Re: QName prefix and localpart handling

John Kaputin Fri, 02 Jun 2006 04:21:26 -0700

> I think this model helps parsing - QNames can be constructed which
> represent the valid or invalid data in XML. Then the QName is there
> for the validator to check semantically later. Perhaps the NCName
> should work to the same model instead of validating the input
> parameters to the ctor?

The Woden validator is a WSDL validator. I don't think it should do XML
data type validation and I don't think we should develop an XML data type
validator.

Given that Woden allows invalid WSDL to be parsed and returned in an object
model along with validation errors, I agree with Jeremy about the need to
capture the QName, NCName, etc, even if the underlying attribute values are
invalid.

I think the requirement for parsing XML attributes is to:
1. validate the attribute's string value against the expected XML data type
and report any errors
2. convert the string to the appropriate Java type if valid
3. capture (for use post-parse time) whether or not the attribute is valid
4. capture (for use post-parse time) the original string value of the
attribute

I have some thoughts on this based on combining the approach used with
XMLAttr subtypes in org.apache.woden.xml and with the existing
validation/conversion logic in org.apache.axis.type.  I'll capture
something on a Wiki page. Meantime you could take a look at these two
packages.

The classes in org.apache.axis.types seem to provide the validation and
conversion logic, but they don't store the validity although they do
provide a static isValid(String) method, and I think you can only create
these objects for valid attribute values (i.e. you can detect an error with
isValid(String), but cannot create an object to retain the invalid string).
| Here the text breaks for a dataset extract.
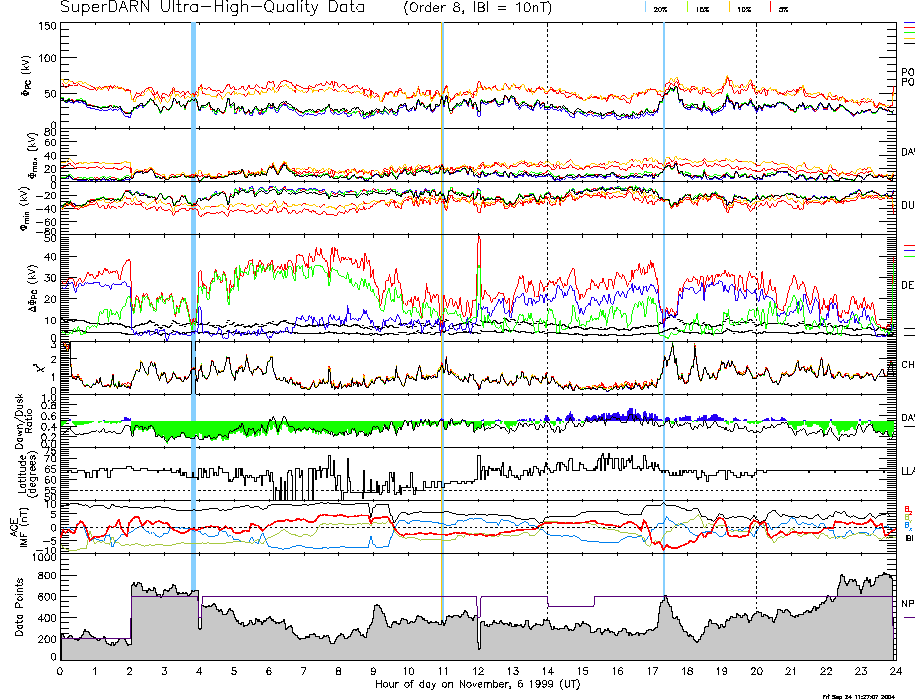Click the tall red spike at 12 UT

480,250

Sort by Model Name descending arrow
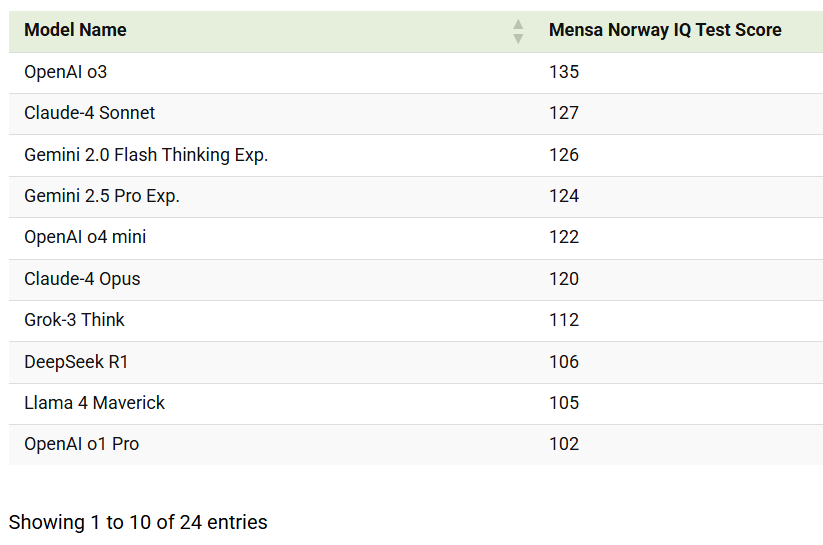coord(518,38)
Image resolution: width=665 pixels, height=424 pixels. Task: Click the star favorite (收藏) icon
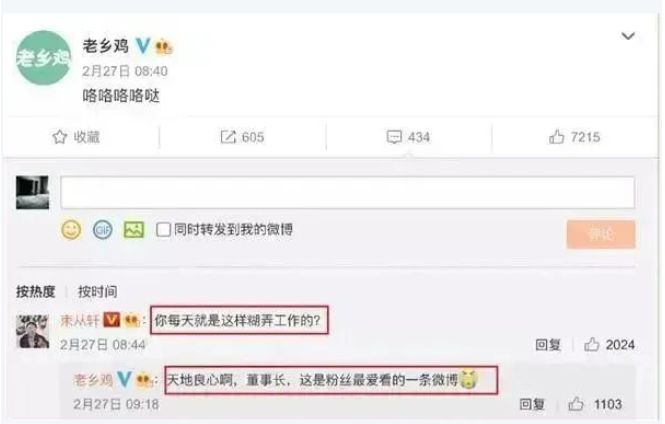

Woden uses the XMLAttr subtypes in org.apache.woden.xml for extension
attributes. These are wrappers for existing Java classes where appropriate,
such as java.net.URI or javax.xml.namespace.QName. These wrappers provide
additional behaviour such as deserialization and validation, a validity
indicator, access to the original string value. They could be used for
default serialization logic too. Currently there are classes only for the
attribute data types used for the WSDL extensions defined in the spec.

For example:
QNameAttr for 'xs:qname'
ListOfQNameAttr for 'list of xs:qname'
TokenAttr for 'xs:token'
IntOrTokenAttr for 'xs:integer or xs:token'

These XMLAttr subtypes are registered as extension attributes in the
ExtensionRegistry. They contain similar deserialization and conversion
logic that appears in the reader.parseXXX methods for WSDL elements or the
XXXExtensionDeserializer.unmarshall methods for extension elements.

These XMLAttr subclasses do the following:
1. convert the infoset attribute value to an object of the appropriate type
(URI, QName, Boolean, QName[], etc)
2. report any conversion/validation errors and set an isValid() boolean
3. return the object via the XMLAttr.getContent() method or a type specific
getter such as QNameAttr.getQName()
4. return a String containing the original infoset attribute value

For the infoset attributes in the WSDL namespace, Woden mostly uses
standard classes such as java.lang.String, javax.xml.namepsace.QName and
java.net.URI, however I have copied NCName from Axis2 into
org.apache.woden.types. The disadvantage with Woden's approach to WSDL
attributes is that you cannot instantiate an invalid URI or NCName, so you
lose the original value and you can only tell if a QName is valid by
examining its contents. The XMLAttr approach solves these problems.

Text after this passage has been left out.